Step 3: Claude Code explains the genuine findings. For each finding that survived triage, I asked Claude Code to explain the vulnerability in the context of this specific code. Not because I could not look up CWE-611 myself, but because the AI can trace the data flow from the HTTP endpoint to the parser and produce an explanation grounded in this codebase rather than generic documentation.
Step 4: Claude Code writes the fix. Based on the explanation, Claude Code produced the patched code. The fix for XXE is well-known, so this was straightforward. For more complex vulnerabilities, the fix might require more judgment.
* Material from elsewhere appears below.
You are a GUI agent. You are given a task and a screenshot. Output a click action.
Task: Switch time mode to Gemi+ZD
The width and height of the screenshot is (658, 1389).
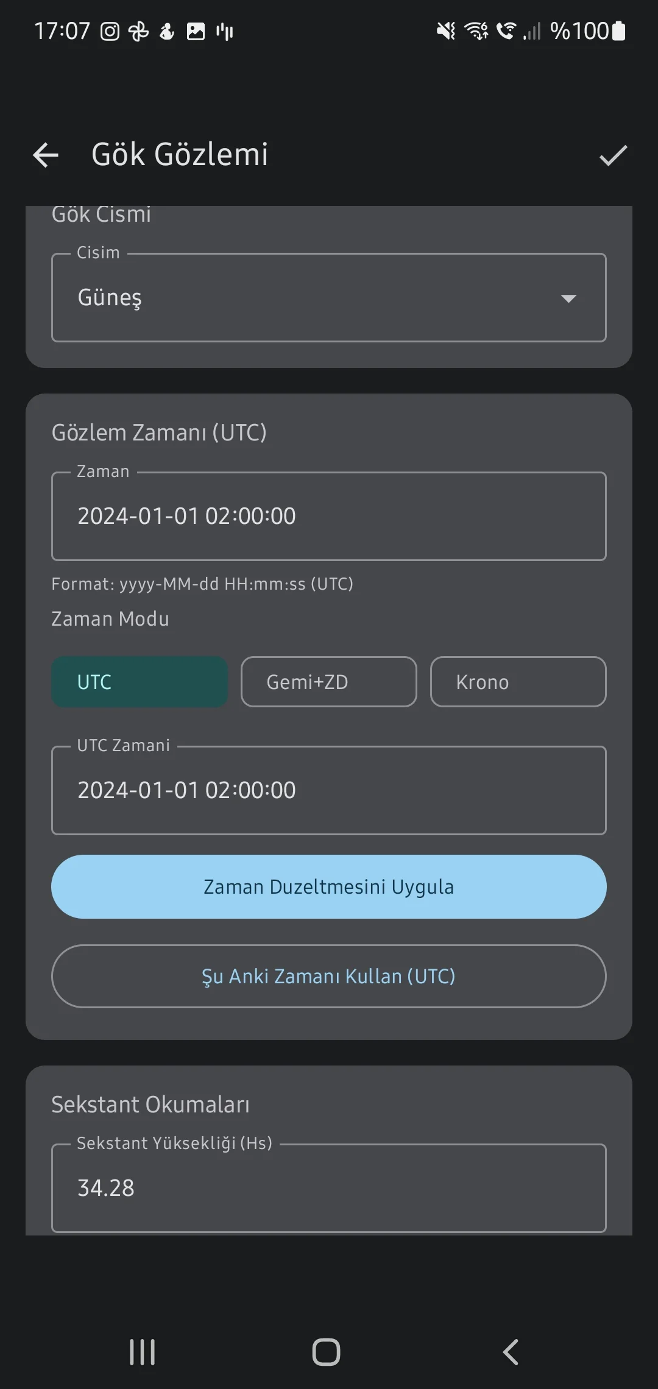pyautogui.click(x=328, y=682)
Step 5: Human reviews and merges. Is this the right fix? Does it break the endpoint's legitimate functionality? Does the DOCTYPE restriction affect any valid use case? The answers were clear: no legitimate credential submission uses DOCTYPE declarations, and the fix is a strict improvement.
The pattern: automated tool finds candidates, AI explains and patches, human decides. Each component does what it is good at.
What the scanner does not do¶
I want to be direct about the limitations, because overstating what automated scanning can do is worse than understating it.
Synthesis's security scanner covers 21 signal types. It is a static pattern matcher. It does not do taint analysis, symbolic execution, or dynamic testing. It will catch DocumentBuilderFactory.newInstance() without entity protection. It will not catch a custom XML parser that has the same vulnerability expressed differently.
The false positive rate on this scan was high. Ninety-five findings, and the majority were not exploitable in context. A security team that treated every finding as confirmed would waste significant time. A security team that used it as triage input would save significant time.
Static analysis is a net, not a guarantee. The mesh catches certain shapes and misses others.
What this illustrates¶
The traditional approach to security review is manual audit. An experienced security engineer reads code, knows what to look for, and finds vulnerabilities through expertise and pattern recognition. This works, but it scales poorly. Sixty repositories is a lot of code to read.
The scan took 31 seconds. The triage took hours. The fix took minutes. The review and merge took a day. The bottleneck was human judgment, and it should be. The speed advantage is not that the whole process is fast. It is that the finding step -- which used to require reading code line by line -- is now a command. Expert time shifts from finding to judging. That is a better use of expertise.
If you maintain Java code that parses XML, check your DocumentBuilderFactory instances. If they do not explicitly disable external entities, they are vulnerable by default. This has been true for decades, and it is still one of the most common findings in Java security audits.
Synthesis is a CLI tool for codebase knowledge management. The security scanner is one of 21 signal types in the code-graph module.